# Skin lump - help?!



## jessica-01 (Dec 21, 2010)

Can anyone help me?!? I've found a tiny lump to the right side of the base of the spine on my 6 year old Maltese and am waiting for results. 
I've uploaded a photo, (ignore the pink pen markings which is to help me find it as its so are to see under all her hair!) 
The lump is on the outside of the skin and very flat. It's the same colour as her skin. In January 2015 she had an epidermal cyst on the other side of her spine and this was removed and tested. The vet says it's definitely not a cyst this time.
I have to wait another 3 days or so for the sample results and am going out of my mind with worry?
Does this look like anything anyone has seen before? 
Thank you!


----------



## Sylie (Apr 4, 2011)

As my many dogs got older they developed those little bumps...I too have some lumps and bumps. It is wise to have it checked out, but I really don't think you have anything to worry about...honest I don't. Personally, I would not let the vet remove them.
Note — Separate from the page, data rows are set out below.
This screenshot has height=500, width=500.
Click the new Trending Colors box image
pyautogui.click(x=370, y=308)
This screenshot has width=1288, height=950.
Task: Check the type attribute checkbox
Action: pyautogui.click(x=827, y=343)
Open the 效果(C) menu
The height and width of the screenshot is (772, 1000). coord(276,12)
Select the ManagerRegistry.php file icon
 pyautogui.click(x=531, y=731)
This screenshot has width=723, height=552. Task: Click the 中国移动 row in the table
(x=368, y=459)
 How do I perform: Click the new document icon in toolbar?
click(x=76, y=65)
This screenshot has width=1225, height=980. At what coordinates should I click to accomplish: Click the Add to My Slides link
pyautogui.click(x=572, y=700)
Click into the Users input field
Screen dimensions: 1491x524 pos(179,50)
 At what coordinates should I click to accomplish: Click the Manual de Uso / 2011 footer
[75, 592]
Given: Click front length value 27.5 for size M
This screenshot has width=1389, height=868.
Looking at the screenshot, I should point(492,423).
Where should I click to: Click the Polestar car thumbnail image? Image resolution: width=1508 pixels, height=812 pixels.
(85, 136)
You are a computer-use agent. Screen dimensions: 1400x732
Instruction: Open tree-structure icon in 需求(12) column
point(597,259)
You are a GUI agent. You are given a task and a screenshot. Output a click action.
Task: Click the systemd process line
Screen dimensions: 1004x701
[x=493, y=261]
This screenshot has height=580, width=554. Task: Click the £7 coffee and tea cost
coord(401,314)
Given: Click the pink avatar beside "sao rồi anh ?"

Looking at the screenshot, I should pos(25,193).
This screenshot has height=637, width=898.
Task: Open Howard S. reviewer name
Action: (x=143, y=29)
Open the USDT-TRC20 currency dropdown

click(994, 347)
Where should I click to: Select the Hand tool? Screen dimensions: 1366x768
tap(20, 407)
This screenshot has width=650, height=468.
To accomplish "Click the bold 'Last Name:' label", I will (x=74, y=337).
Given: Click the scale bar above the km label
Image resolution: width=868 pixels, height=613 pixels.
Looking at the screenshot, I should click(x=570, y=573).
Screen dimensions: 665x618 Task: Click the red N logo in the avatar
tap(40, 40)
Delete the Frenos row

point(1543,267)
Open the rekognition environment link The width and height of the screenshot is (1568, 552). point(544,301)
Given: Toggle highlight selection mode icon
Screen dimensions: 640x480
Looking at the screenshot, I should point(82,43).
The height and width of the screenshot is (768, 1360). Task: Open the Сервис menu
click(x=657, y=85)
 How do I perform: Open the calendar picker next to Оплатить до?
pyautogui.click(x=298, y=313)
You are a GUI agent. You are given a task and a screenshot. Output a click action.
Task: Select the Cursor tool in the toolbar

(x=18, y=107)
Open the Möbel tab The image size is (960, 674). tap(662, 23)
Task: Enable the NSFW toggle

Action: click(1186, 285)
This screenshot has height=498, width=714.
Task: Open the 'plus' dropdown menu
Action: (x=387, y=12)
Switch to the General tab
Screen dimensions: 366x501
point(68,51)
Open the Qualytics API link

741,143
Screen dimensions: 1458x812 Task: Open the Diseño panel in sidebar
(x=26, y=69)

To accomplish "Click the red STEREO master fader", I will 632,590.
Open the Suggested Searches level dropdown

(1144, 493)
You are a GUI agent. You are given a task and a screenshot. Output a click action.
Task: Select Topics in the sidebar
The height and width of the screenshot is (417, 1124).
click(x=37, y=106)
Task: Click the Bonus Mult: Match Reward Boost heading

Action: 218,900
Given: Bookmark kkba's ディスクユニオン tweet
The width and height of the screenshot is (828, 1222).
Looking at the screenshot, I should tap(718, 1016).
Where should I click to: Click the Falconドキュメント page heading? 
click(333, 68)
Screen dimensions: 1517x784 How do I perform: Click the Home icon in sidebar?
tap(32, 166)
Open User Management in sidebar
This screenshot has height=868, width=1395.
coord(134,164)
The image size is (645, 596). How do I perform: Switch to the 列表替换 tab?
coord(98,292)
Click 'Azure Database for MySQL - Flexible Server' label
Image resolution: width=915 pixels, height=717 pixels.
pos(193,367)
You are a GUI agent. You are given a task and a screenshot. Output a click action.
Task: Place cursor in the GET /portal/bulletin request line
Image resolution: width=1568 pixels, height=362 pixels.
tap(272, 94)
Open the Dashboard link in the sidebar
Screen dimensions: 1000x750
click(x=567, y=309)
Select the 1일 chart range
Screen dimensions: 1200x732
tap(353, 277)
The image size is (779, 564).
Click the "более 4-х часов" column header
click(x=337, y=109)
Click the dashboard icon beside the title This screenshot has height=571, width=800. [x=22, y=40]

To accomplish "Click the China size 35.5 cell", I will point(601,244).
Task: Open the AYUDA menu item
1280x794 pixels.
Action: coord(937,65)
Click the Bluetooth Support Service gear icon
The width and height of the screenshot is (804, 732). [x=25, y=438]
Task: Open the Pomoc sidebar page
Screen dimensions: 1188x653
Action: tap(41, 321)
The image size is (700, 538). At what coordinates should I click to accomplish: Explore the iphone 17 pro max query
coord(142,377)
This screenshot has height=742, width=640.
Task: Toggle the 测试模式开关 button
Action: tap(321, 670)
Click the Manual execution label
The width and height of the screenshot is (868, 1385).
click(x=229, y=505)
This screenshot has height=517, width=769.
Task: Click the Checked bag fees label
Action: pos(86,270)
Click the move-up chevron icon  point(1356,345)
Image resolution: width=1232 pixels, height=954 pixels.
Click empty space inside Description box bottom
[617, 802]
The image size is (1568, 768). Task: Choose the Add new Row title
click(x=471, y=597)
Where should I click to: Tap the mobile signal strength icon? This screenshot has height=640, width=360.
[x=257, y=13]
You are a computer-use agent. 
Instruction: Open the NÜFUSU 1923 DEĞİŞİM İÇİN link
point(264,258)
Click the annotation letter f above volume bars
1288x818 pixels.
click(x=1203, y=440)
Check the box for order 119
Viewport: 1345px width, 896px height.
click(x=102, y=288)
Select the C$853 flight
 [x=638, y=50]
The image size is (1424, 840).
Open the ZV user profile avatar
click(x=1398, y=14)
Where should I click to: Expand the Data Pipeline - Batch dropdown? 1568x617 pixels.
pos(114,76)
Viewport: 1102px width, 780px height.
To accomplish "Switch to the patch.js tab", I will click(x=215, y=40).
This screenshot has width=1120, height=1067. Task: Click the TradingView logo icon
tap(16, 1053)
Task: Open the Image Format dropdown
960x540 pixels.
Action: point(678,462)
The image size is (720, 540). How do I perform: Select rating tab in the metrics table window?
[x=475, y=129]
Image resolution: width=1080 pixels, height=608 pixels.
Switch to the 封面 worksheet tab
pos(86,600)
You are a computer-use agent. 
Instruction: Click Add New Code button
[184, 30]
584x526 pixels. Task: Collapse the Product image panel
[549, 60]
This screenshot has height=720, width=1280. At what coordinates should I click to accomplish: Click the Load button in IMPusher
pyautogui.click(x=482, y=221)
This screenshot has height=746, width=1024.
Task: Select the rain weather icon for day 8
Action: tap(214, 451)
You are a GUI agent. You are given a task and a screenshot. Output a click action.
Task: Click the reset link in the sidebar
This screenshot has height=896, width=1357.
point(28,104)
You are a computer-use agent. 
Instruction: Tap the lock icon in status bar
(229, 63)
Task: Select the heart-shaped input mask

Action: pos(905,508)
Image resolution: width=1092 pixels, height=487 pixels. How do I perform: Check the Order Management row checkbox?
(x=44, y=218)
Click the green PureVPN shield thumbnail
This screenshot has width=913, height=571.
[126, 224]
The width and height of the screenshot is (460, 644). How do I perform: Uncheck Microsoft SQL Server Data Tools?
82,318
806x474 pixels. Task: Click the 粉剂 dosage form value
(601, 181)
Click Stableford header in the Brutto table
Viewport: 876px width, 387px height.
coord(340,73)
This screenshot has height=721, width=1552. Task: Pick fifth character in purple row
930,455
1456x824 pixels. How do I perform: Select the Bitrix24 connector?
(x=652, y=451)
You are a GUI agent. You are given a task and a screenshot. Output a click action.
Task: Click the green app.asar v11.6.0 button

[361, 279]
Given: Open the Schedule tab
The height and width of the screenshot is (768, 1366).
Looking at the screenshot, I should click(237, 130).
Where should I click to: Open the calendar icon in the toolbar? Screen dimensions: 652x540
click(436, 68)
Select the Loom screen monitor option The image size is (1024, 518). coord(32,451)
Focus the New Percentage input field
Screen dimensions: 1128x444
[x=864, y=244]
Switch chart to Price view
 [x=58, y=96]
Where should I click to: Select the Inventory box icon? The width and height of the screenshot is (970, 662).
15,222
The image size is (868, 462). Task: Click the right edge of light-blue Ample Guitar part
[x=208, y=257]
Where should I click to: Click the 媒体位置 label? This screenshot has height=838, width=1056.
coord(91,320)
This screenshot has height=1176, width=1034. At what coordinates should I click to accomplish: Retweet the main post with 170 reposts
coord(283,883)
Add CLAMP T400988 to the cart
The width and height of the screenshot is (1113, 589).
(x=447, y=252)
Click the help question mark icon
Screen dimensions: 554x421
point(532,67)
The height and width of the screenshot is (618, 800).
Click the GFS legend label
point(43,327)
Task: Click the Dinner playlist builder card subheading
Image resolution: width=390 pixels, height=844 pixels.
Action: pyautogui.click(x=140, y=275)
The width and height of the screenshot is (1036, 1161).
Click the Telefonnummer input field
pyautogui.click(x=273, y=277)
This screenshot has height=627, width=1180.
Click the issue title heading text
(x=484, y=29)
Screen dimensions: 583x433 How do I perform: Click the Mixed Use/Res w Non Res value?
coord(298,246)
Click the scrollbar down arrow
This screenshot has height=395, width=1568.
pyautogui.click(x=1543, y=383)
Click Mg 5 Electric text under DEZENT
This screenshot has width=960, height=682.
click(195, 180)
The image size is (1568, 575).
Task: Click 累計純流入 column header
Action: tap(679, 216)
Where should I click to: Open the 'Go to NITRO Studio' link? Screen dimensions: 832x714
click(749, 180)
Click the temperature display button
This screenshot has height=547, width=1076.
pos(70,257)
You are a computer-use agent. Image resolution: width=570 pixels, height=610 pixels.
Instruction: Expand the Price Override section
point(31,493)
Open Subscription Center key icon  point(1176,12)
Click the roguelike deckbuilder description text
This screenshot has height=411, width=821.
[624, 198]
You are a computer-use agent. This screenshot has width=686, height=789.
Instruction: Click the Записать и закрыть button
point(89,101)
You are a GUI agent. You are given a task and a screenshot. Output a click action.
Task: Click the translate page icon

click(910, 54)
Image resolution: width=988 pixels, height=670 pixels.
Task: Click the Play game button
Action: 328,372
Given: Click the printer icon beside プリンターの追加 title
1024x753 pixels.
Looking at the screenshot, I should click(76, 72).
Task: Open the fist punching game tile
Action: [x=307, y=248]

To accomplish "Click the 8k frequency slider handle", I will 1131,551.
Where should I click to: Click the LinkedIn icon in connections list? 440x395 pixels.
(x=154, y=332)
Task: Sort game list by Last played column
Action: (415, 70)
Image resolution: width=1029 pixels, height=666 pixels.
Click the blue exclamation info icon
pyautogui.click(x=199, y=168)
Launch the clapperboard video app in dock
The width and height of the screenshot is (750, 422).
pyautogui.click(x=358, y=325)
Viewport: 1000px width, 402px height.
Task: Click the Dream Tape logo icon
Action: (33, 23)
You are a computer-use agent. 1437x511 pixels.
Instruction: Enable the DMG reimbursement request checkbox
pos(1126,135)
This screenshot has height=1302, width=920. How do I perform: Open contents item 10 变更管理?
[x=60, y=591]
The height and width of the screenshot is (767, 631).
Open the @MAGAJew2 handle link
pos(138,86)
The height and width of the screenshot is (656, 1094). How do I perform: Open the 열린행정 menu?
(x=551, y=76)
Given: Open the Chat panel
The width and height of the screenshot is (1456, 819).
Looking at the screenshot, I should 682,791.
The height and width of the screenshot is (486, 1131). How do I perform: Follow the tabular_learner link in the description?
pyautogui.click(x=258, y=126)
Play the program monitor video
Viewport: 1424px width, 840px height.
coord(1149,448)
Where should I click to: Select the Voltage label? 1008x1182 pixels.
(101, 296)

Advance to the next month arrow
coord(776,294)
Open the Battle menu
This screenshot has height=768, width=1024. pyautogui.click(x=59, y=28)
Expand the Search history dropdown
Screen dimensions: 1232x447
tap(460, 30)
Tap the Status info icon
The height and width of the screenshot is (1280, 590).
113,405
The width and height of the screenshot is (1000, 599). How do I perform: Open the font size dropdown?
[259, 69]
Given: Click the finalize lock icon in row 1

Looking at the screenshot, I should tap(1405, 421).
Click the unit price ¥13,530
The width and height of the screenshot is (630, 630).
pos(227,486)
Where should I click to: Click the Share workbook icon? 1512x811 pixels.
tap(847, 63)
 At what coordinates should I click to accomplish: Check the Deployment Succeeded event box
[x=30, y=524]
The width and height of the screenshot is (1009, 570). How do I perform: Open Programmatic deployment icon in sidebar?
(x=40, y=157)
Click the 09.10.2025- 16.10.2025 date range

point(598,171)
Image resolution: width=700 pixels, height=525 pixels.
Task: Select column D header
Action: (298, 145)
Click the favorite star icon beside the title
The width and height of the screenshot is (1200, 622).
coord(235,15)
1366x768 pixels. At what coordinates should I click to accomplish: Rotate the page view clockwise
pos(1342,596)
That looks like a skin tag, not a cancerous tumor.


----------



## Deborah (Jan 8, 2006)

Rylee has these little "warts" all over her. I had them removed once when they were close to her eyes. They removed all of them but the vet said they would grow back and they did. I have left them alone after that. They are pretty harmless.


----------



## jessica-01 (Dec 21, 2010)

Oh gosh, really Deborah and Sylie? Thank you! That has helped me calm down a little. I honestly don't know how I'm going to get through the next few days waiting, but it's very reassuring to hear your words. Thank you again! Your dogs are so beautiful, btw! X


----------